• **Your instructions**:
Extend the passage on motorized garage door operators, starting right after its final sentence.

• **Passage given**:
Generally, the present invention relates to detecting and measuring the force applied to a door or any device that is directly connected to a trolley-type operator as the door travels between open and closed positions. In particular, the present invention relates to a system which utilizes the angle of a trolley arm to monitor the force applied to an overhead door during each cycle. Specifically, the present invention relates to a system that monitors the force applied and, along with other monitored data, determines if an obstruction has been encountered.
As is well known, motorized door operators automatically open and close a garage door or the like through a path that is defined by a physical upper limit and a physical lower limit. The physical lower limit is established by the floor upon which the garage door closes. The physical upper limit can be defined by the highest point the door will travel, which can be limited by the operator, the counterbalance system, or the door track system's physical limits. The operator's upper and lower limits are employed to prevent door damage resulting from the operator's attempt to move a door past its physical limits. Under normal operating conditions, the operator's limits may be set to match the door's upper and lower physical limits. However, operator limits are normally set to a point less than the door's physical upper and lower limits.
One known limit system employs pulse counters that set the upper and lower travel of the door by counting the revolutions of an operator's rotating component. These pulse counters are normally coupled to the shaft of the motor and provide a count to a microprocessor. The upper and lower limits are programmed into the microprocessor by the consumer or installer. As the door cycles, the pulse counter updates the count to the microprocessor. Once the proper count is reached, which corresponds to the count of the upper and lower limits programmed by the consumer or installer, the door stops. Unfortunately, pulse counters cannot accurately keep count. External factors such as power transients, electrical motor noise, and radio interference often disrupt the count, allowing the door to over-travel or under-travel. The microprocessor may also lose count if power to the operator is lost or if the consumer manually moves the door while the power is off and the door is placed in a new position that does not match the original count.

• **Data**:
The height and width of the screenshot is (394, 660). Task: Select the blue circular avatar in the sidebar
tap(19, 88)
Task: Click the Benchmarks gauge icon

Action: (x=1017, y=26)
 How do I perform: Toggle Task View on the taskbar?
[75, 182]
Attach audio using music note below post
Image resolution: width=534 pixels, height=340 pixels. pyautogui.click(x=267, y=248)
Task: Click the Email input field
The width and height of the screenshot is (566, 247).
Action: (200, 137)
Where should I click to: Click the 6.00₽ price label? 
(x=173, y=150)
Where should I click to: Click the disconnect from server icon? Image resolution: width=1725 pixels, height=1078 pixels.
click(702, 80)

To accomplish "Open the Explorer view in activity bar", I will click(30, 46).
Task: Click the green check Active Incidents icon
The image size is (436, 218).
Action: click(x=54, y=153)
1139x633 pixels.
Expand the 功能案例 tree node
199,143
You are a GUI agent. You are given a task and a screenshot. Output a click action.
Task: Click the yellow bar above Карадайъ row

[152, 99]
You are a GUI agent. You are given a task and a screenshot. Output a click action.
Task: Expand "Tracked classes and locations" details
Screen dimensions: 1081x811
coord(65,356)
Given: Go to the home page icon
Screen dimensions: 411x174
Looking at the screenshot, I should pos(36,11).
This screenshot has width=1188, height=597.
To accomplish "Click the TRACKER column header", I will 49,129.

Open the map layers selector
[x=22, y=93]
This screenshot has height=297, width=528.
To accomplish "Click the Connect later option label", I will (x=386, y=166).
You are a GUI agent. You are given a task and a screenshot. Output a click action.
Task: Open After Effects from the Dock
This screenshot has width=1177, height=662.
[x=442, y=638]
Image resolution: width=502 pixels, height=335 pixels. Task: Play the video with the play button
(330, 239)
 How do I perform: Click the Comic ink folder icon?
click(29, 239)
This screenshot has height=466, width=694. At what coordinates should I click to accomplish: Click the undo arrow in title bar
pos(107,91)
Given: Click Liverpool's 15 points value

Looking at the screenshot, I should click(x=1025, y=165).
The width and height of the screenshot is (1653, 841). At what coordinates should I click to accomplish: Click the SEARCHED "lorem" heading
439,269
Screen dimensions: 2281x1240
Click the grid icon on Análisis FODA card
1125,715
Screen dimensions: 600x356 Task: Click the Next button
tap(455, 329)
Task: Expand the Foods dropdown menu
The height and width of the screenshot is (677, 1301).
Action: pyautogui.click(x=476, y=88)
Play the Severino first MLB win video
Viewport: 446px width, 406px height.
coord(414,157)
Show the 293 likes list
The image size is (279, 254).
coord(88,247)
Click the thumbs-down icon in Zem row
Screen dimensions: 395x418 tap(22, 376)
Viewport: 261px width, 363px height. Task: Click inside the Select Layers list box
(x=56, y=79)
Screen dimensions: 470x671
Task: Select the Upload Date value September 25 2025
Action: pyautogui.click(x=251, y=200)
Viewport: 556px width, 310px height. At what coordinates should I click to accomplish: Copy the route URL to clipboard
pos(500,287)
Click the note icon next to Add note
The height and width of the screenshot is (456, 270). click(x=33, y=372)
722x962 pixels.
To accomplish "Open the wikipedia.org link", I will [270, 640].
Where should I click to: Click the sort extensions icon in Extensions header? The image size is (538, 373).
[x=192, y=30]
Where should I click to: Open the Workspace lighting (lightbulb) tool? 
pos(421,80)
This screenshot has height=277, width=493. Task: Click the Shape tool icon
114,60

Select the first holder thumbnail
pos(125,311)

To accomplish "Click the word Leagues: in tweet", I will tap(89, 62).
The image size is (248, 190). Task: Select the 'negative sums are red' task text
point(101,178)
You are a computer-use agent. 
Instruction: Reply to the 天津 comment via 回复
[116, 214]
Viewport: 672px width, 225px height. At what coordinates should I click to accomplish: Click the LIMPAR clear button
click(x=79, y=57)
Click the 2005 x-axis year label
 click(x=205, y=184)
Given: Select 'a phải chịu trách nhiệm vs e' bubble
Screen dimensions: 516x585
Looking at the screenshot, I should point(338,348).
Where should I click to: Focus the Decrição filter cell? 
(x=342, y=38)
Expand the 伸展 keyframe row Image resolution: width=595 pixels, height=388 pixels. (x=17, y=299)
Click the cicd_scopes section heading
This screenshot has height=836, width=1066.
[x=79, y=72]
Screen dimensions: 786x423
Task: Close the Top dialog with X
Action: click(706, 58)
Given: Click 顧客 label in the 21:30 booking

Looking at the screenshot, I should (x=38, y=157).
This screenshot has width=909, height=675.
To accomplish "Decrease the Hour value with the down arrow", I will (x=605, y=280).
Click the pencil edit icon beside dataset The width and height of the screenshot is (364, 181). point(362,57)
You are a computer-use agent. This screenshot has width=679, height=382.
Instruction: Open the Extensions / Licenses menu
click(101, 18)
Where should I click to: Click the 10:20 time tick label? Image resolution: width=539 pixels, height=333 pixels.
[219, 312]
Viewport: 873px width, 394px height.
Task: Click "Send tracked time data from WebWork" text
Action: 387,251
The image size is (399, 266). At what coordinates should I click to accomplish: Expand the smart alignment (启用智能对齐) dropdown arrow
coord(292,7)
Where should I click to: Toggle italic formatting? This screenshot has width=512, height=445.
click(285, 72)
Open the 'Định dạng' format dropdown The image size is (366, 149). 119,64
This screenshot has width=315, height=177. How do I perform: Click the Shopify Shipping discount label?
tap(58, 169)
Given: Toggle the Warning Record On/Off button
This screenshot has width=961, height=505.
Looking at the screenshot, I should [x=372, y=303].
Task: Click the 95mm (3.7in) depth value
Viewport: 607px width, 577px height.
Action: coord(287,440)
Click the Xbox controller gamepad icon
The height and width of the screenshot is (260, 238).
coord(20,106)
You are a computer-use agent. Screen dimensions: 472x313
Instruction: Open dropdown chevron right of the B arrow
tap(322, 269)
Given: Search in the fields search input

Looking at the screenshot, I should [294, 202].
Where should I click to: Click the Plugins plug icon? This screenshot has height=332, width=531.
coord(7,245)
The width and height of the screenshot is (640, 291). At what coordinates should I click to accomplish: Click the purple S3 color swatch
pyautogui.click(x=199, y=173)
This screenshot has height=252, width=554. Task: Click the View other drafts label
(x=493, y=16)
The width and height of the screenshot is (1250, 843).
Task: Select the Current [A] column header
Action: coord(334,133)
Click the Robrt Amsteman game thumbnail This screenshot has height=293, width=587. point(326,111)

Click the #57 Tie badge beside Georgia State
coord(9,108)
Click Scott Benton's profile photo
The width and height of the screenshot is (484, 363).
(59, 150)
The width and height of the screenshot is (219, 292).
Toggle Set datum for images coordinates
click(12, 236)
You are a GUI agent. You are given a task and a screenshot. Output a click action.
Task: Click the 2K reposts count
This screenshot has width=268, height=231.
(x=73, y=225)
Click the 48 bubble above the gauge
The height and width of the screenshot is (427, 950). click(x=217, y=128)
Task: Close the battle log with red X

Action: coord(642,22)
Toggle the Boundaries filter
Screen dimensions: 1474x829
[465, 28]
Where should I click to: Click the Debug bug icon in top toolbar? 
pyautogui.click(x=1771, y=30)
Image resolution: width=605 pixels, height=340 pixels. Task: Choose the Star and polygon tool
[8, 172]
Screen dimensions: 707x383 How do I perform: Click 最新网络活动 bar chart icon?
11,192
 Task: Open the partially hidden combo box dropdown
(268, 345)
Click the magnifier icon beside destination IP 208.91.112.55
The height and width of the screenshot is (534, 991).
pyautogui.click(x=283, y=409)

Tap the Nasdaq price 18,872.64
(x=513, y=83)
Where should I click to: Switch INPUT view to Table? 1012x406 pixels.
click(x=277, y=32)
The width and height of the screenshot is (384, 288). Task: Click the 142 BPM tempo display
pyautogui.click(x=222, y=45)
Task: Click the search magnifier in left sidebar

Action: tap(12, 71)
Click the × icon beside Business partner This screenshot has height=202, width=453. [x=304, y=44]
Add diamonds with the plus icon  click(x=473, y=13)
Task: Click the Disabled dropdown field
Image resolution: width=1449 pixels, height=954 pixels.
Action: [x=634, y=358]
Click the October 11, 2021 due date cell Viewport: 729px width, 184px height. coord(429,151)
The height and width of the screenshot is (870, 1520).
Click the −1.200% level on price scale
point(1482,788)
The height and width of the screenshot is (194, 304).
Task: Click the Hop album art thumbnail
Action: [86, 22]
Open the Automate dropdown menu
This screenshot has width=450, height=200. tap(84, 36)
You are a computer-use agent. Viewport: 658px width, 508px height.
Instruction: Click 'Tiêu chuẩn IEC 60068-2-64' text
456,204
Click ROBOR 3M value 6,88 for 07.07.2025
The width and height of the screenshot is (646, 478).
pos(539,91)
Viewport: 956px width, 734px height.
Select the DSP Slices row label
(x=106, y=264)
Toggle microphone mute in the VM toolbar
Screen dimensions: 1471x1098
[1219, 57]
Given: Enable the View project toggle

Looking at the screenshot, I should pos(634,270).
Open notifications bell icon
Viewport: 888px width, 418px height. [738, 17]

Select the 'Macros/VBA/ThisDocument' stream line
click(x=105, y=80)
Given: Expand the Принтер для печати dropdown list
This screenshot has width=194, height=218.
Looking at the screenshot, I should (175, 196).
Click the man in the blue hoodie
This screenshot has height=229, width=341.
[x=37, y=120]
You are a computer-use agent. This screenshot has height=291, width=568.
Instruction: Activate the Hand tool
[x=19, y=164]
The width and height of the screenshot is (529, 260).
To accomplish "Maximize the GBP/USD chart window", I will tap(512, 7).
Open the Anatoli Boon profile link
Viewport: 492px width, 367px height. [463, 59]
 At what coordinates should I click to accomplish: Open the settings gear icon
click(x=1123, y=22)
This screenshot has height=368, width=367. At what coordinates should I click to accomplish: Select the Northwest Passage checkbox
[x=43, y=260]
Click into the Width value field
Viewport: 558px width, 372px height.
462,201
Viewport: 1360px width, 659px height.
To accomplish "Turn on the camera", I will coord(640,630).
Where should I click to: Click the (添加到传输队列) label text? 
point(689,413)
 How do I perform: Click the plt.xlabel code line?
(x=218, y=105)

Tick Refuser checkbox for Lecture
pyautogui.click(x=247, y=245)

• **Exercise answer**:
Motorized garage door operators often include primary entrapment safety systems designed to monitor door speed and applied force as the door travels in the opening and closing directions. During travel from the open-to-close and from the close-to-open positions, the door maintains a relatively constant speed. However, if the door encounters an obstacle during travel, the speed of the door slows down or stops, depending upon the amount of negative force applied by the obstacle. Systems for detecting such a change in door speed and applied force are commonly referred to as “internal entrapment protection” systems. Once the internal entrapment protection is activated, the door may stop or stop and reverse direction.
Most residential operator systems are closed loop systems, wherein the door is always driven by the operator in both the open-to-close and close-to-open directions. A closed loop system works well with the internal entrapment safety system, wherein the operator is always connected to the door and exerting a force on the door when the door is in motion unless it is disconnected manually by the consumer. If an obstacle is encountered by the door, the direct connection to the operator allows for feedback to the internal entrapment device, which signals the door to stop or stop and reverse. However, due to the inertia and speed of the door and the tolerances in the door and track system, these internal entrapment systems are very slow to respond, and some time passes after contacting an obstruction before the internal entrapment device is activated, thus allowing the door to over-travel and exert very high forces on an object that is entrapped. As such, known internal entrapment systems, by themselves do not work well, especially when the open/close cycle is remotely actuated. Some systems even incorporate timers that will cause the door to open if the bottom limit is not contacted within 30 seconds from the time the door started to close. In most instances, this length of time is much too long. Further, a closed loop operator system always has the capability of exerting a force on the obstruction greater than the weight of the door.
A known method of internal entrapment safety protection on a closed loop system uses a pair of springs to balance a lever in a center position and a pair of switches to indicate that the lever is off-center, thereby signaling that an obstruction has been encountered. The lever is coupled to a drive belt or chain and balanced by a pair of springs adjusted to counterbalance the tension on the belt or chain so the lever stays centered. When an obstruction is encountered, the tension on the belt or chain overcomes the tension applied by the springs, thus allowing the lever to shift off-center and contact a switch that generates an obstruction signal. Sensitivity of this system can be adjusted by applying more tension to the centering springs to force the lever to stay centered. This type of internal entrapment systems is slow to respond due to the inertia of the door, the stretch in the drive belt or chain, and the components of the drive system.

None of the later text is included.